また、被疑者が犯行を否認するなどして事実を争っている場合、被疑者には、正式な裁判によらず略式請求することに異議があることが通常ですので、やはり略式請求することはできません。
そして、被疑者は、略式請求がなされ、裁判所から略式命令を受けた後であっても、正式な裁判を受けたいと考えれば、略式命令を受けて14日以内であれば、略式請求をした裁判所に対し、正式な裁判を受けることを求めることができます。
2 略式請求の手続の流れ
被疑者は、検察官から略式請求について説明を受けます。
この時、被疑者は、検察官から、略式命令を受けた後でも正式な裁判を求めることができること等の説明も受けます。

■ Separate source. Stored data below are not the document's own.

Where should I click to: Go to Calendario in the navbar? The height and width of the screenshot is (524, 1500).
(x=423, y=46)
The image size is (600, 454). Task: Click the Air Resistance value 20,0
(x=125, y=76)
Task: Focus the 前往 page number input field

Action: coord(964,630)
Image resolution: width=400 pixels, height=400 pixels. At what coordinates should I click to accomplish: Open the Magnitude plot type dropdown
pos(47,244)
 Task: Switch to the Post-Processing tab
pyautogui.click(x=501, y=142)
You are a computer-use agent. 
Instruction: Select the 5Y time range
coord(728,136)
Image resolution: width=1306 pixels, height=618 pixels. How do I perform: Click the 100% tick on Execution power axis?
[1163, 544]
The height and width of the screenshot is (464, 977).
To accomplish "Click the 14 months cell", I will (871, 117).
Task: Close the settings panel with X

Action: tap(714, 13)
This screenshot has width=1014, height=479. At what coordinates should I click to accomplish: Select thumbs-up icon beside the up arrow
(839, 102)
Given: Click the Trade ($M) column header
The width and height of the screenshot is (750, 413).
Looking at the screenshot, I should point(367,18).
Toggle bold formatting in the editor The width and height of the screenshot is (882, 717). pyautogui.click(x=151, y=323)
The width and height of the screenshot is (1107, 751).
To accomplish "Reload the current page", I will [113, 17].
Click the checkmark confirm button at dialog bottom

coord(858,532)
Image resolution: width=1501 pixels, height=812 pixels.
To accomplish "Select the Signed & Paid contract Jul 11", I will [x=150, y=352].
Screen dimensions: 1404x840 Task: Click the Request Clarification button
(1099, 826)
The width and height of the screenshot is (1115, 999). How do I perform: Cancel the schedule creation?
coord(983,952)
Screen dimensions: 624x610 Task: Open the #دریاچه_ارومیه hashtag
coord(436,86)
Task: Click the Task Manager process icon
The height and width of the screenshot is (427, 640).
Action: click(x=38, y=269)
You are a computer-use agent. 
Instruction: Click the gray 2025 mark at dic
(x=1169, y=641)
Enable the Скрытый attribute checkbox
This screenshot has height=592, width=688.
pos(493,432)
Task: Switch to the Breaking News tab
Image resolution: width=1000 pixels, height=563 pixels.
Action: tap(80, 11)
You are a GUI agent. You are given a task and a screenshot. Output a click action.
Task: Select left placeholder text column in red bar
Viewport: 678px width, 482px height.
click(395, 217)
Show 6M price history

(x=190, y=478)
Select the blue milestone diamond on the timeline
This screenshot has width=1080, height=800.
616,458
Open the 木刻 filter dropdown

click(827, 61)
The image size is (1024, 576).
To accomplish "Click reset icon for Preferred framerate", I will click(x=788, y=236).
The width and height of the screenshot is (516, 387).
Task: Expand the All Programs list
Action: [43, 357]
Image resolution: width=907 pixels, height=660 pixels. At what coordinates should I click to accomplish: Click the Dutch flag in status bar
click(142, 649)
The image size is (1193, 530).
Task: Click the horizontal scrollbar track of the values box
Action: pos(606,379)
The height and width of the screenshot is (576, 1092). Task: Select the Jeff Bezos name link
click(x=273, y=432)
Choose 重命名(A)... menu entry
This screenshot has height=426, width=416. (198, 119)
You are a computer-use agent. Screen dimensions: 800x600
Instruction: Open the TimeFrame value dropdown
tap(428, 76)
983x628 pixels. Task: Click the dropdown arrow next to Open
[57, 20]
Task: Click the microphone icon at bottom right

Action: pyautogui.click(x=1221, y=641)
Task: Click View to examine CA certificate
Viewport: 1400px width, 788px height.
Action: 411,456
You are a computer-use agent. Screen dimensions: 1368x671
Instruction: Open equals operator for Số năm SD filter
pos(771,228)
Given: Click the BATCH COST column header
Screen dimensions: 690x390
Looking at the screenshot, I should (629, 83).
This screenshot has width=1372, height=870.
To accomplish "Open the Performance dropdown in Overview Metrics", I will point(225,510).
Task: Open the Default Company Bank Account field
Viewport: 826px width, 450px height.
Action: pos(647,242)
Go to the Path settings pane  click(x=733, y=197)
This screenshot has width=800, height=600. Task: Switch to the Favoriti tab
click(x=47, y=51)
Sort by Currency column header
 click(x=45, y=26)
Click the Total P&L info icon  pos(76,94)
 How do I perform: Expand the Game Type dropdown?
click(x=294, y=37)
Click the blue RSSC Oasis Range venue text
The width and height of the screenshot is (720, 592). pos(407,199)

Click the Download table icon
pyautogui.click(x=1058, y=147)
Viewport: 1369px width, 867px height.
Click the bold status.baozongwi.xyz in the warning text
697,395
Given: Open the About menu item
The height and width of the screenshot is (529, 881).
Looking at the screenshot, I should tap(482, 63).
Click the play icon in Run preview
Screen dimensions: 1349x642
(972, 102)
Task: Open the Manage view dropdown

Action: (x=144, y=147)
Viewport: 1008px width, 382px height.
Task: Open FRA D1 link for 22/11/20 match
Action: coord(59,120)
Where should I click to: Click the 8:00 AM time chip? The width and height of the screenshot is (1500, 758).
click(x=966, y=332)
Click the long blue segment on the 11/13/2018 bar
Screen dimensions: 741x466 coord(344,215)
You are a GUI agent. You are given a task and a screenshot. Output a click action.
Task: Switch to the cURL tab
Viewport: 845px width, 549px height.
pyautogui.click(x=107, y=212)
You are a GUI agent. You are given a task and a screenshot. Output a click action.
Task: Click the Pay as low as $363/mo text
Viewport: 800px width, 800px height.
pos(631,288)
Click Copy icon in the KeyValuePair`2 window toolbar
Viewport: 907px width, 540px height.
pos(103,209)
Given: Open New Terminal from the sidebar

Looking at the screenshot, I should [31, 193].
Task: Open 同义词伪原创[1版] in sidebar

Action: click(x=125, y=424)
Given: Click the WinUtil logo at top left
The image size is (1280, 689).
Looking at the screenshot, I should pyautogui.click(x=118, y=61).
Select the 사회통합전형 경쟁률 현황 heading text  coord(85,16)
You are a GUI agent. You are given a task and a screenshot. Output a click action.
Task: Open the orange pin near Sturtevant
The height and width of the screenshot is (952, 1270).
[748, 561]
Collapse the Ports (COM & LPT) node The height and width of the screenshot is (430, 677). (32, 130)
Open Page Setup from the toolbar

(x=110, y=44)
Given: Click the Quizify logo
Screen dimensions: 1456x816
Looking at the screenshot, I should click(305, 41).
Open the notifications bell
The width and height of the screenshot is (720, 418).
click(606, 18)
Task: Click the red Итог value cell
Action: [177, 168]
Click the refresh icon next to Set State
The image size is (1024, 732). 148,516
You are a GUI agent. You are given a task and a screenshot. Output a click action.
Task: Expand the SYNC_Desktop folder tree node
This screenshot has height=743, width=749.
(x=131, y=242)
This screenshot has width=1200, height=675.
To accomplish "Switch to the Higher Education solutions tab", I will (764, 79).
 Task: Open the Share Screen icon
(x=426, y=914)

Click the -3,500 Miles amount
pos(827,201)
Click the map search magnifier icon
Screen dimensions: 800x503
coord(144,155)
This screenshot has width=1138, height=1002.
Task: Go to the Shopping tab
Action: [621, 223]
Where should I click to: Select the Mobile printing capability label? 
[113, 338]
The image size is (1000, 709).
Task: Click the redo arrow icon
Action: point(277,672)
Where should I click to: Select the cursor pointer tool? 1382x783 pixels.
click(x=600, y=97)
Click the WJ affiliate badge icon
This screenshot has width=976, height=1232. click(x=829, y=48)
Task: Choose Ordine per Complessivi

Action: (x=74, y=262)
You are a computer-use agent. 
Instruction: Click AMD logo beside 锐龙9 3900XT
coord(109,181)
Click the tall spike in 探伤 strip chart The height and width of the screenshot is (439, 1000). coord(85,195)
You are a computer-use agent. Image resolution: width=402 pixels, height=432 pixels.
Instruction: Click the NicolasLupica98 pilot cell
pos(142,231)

その上で、被疑者に略式請求することに異議がなければ、検察官は略式請求をすることになります。
その時、被疑者は、検察官から、検察官が用意した、略式請求することに異議がないことが書かれた書類に署名押印することを求められることが通常です。
被疑者は、略式請求に異議がなければ、その書類に署名押印します。
3 略式請求がなされた後の手続の流れ
裁判所は略式請求を受けた後、事件の記録を検討した上、被告人に対し略式命令を出します。
この時、裁判所は、被告人に対する裁判を開きませんし、被告人に対し質問をすることもありません。
略式命令が出された時点で、被告人が勾留されていれば、身柄の拘束が解かれます。
その後、被告人は、略式命令によって決められた額の罰金を、検察庁の所定の窓口に納める手続をすることになります。
もし、検察庁から催促があっても被告人が罰金を納めずにいれば、最後には被告人は労役場に留置されることになります。
被告人が労役場に留置される期間は、略式命令によって例えば5000円を1日に換算するなどと決められています。